Though it can vary from one V-Rod variation to another, the ergonomic layout of the 10th Anniversary Edition puts the rider in a hand and foot forward position. This typical posture for a cruiser favours taller and bigger riders until you realise it also has a low seat, which at 678 mm will allow almost anyone to find a solid footing at stops. The sculpted seat is well shaped for hard acceleration and does a good job of supporting the rider, but it’s also confining and wasn’t so comfortable during longer runs.
The instrumentation used for the Anniversary Edition (and other V-Rods) is basic, but nicely designed.

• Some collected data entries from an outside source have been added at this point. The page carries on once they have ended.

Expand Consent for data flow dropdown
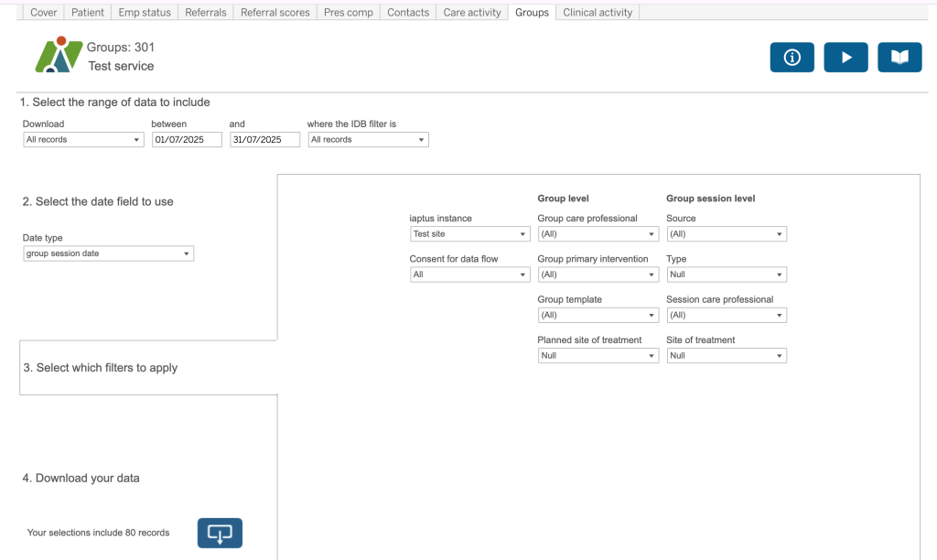 [469, 275]
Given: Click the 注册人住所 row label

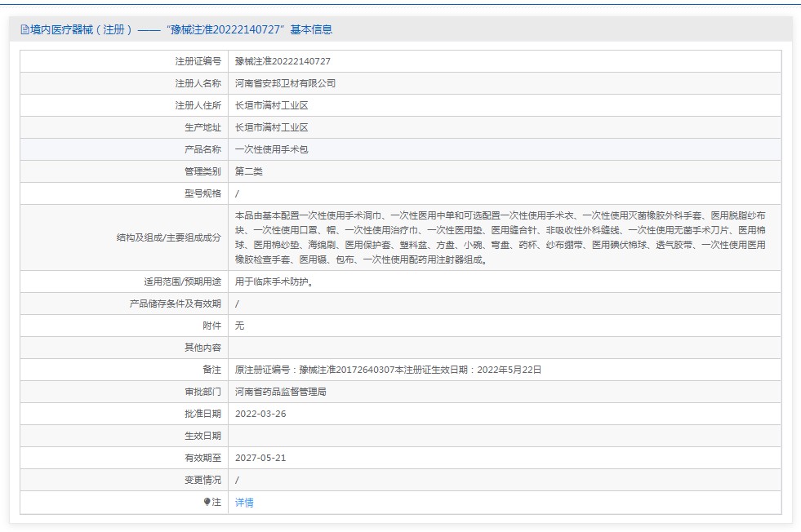Looking at the screenshot, I should (x=198, y=105).
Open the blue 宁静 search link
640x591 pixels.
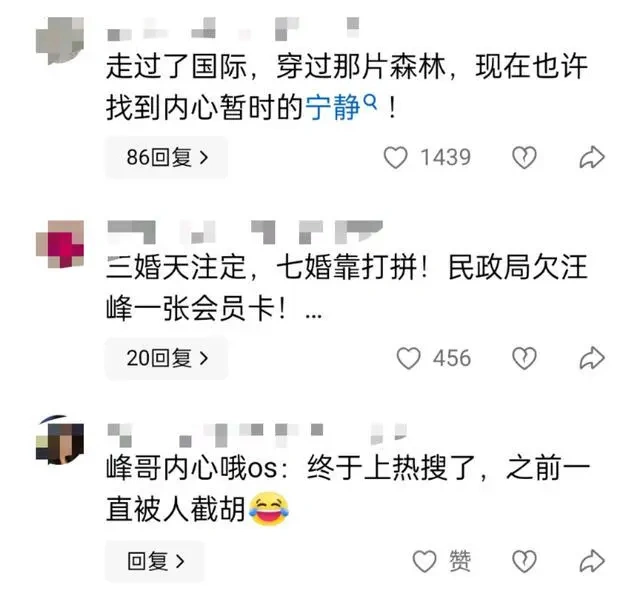[x=333, y=108]
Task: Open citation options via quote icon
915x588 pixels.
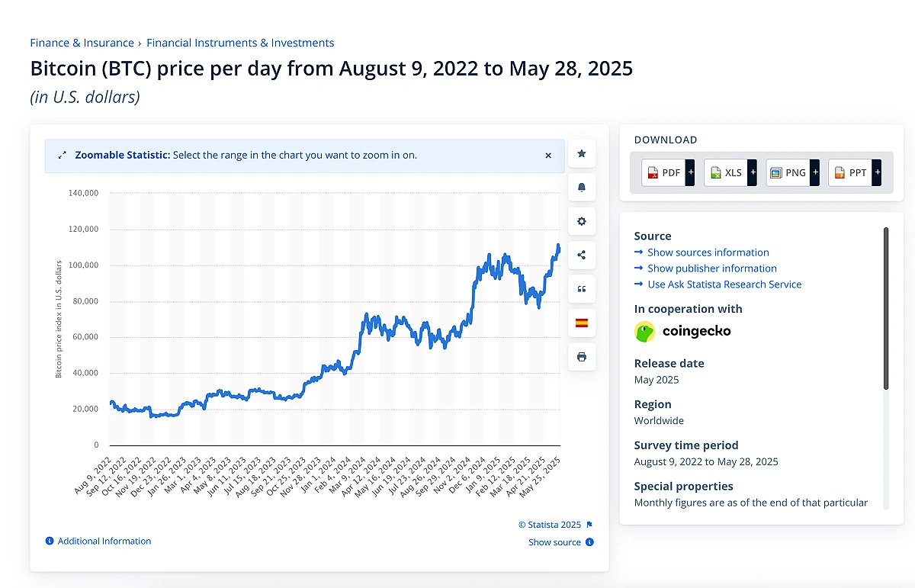Action: (582, 288)
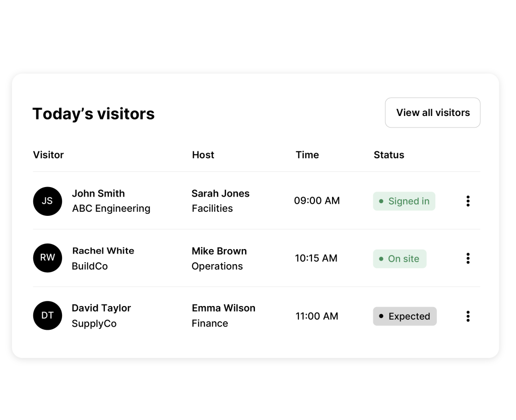Open visitor John Smith's name

pos(98,193)
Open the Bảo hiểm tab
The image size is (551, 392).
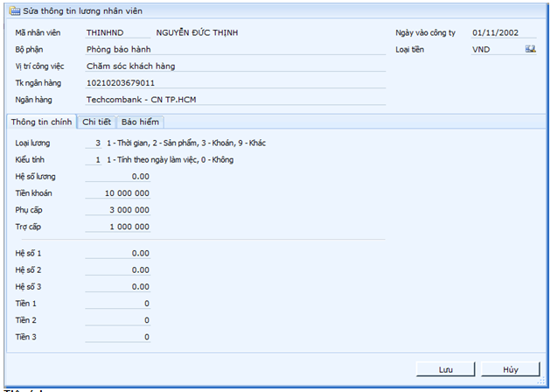click(x=140, y=122)
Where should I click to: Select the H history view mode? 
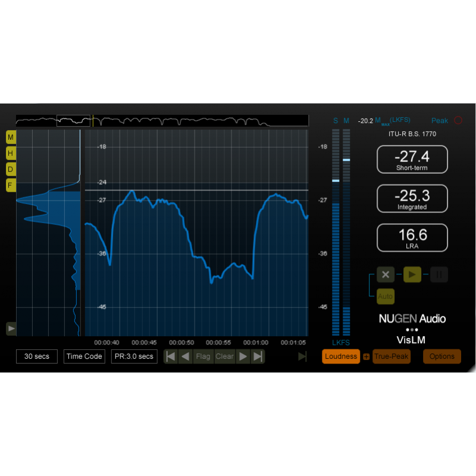pyautogui.click(x=10, y=153)
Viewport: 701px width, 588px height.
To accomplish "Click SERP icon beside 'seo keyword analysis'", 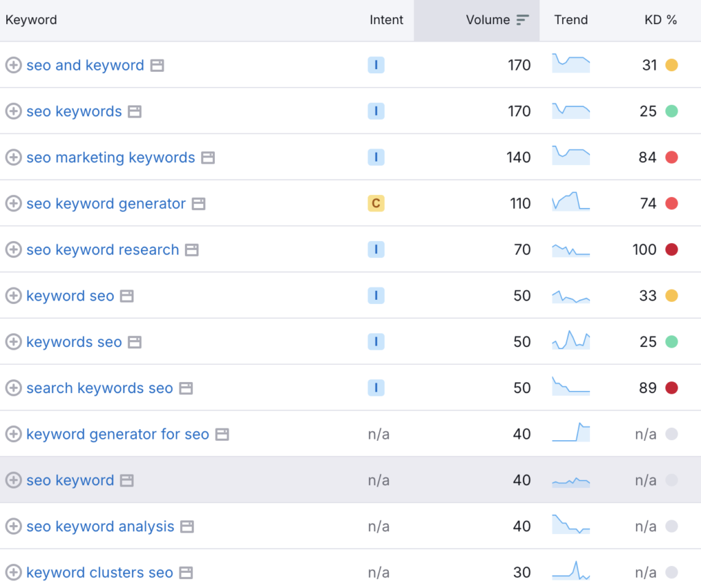I will pos(187,527).
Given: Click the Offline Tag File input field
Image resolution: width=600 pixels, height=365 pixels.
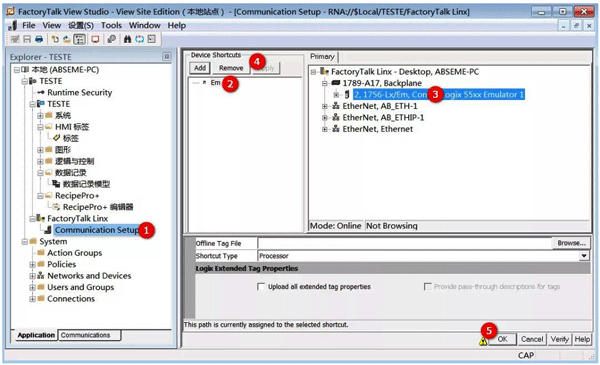Looking at the screenshot, I should (404, 243).
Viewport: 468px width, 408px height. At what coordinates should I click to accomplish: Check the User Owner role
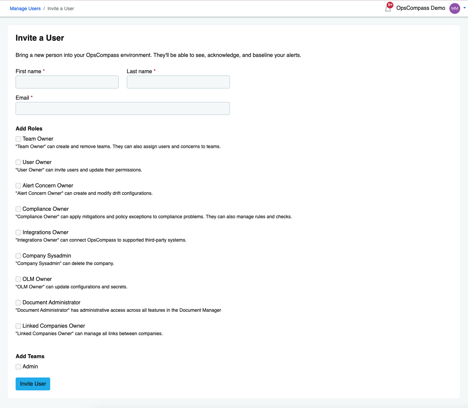point(18,162)
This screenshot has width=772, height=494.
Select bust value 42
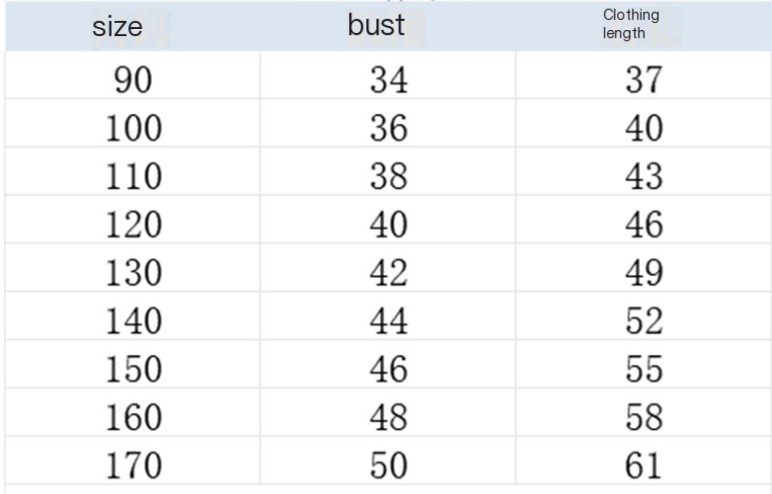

An equally sized fuel gauge and tachometer flank the centrally located speedometer, which houses a multifunctional LCD. Using the LCD turned out to be a nuisance as switching between its various display modes required reaching underneath the instrument pod and fumbling around for the selection button. I was even less impressed by the fuel gauge. With it showing an eighth of a tank and its corresponding digital trip meter claiming that I could ride another 19 km, the bike sputtered and then coasted to a stop while I was on my way to a gas station.
An hour later with the V-Rod parked at a gas pump, I reacquainted myself with an annoyance that I first experienced when I fuelled a V-Rod eight years ago. The bike has an underseat fuel tank, which is a boon for mass centralisation as it keeps a substantial amount of weight closer to the ground, but the opening for the tank is just wide enough for a gas pump nozzle and doesn’t leave any room to monitor the rising fuel level. More than once I’ve had gas overflow and leave a puddle under the seat because the pump’s auto shut-off didn’t stem the flow of gas in time.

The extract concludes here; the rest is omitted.